- [Task to carry out]
Work out the count of lines in the entries below that include "target", and write only that count.
*** Opening of Input for this task ***
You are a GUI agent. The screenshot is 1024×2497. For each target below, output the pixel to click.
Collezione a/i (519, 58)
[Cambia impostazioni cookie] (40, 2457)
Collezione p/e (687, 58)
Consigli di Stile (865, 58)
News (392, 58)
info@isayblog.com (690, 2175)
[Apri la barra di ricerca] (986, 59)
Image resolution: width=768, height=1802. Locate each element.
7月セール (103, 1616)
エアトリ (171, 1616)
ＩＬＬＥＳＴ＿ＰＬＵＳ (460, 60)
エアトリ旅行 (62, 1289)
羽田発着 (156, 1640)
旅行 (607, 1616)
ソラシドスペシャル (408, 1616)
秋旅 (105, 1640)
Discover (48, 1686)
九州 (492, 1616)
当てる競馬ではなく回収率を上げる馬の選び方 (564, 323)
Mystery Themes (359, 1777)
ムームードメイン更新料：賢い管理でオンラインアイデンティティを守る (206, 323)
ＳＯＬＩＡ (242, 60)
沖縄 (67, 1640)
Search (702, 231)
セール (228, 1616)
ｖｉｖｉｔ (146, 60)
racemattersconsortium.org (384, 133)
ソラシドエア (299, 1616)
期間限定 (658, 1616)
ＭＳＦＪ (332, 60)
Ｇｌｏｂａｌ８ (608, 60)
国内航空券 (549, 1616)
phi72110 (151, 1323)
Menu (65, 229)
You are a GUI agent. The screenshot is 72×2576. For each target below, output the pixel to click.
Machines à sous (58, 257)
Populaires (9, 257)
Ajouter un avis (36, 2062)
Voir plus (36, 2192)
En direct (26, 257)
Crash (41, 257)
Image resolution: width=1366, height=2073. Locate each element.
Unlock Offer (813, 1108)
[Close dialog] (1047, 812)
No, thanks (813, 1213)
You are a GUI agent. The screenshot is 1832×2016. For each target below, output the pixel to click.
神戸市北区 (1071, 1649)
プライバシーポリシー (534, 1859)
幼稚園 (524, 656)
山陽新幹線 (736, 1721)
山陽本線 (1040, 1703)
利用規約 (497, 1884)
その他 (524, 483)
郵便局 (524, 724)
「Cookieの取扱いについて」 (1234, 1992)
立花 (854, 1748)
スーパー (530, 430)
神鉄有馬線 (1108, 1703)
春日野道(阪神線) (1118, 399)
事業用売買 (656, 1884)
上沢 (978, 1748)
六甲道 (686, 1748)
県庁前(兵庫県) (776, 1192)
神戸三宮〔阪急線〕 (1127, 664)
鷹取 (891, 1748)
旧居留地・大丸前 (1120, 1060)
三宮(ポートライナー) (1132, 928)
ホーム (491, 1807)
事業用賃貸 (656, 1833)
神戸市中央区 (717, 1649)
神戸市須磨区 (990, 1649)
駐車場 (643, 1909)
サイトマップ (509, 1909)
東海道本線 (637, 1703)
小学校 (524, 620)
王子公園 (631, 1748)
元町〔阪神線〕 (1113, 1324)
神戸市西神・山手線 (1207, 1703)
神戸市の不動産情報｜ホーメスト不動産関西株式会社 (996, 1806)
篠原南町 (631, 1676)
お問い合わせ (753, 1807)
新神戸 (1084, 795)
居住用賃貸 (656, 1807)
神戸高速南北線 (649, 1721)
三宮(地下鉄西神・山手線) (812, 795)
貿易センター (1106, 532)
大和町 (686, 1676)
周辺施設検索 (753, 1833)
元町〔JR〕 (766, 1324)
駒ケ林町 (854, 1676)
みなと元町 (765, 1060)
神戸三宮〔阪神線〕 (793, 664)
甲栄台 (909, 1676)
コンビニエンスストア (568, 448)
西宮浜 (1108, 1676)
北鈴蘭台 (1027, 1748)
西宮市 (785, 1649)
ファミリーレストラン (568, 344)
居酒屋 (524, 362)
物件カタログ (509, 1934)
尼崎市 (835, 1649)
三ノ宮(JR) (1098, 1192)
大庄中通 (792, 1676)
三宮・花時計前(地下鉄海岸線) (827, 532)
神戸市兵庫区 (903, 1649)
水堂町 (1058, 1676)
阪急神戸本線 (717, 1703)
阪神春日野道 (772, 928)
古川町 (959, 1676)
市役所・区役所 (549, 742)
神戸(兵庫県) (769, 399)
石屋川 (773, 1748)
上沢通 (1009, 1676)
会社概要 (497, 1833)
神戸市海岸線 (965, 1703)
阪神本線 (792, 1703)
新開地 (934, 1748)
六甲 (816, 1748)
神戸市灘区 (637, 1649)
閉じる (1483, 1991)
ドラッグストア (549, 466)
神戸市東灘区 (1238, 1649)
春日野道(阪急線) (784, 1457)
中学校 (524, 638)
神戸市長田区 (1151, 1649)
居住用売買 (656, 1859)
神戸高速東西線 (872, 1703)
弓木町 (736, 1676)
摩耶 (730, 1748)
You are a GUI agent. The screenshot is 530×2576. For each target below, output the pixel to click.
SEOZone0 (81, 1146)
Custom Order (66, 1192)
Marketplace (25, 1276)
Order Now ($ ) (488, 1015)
*** Close of Input for this task ***
- [Response to this exercise]
4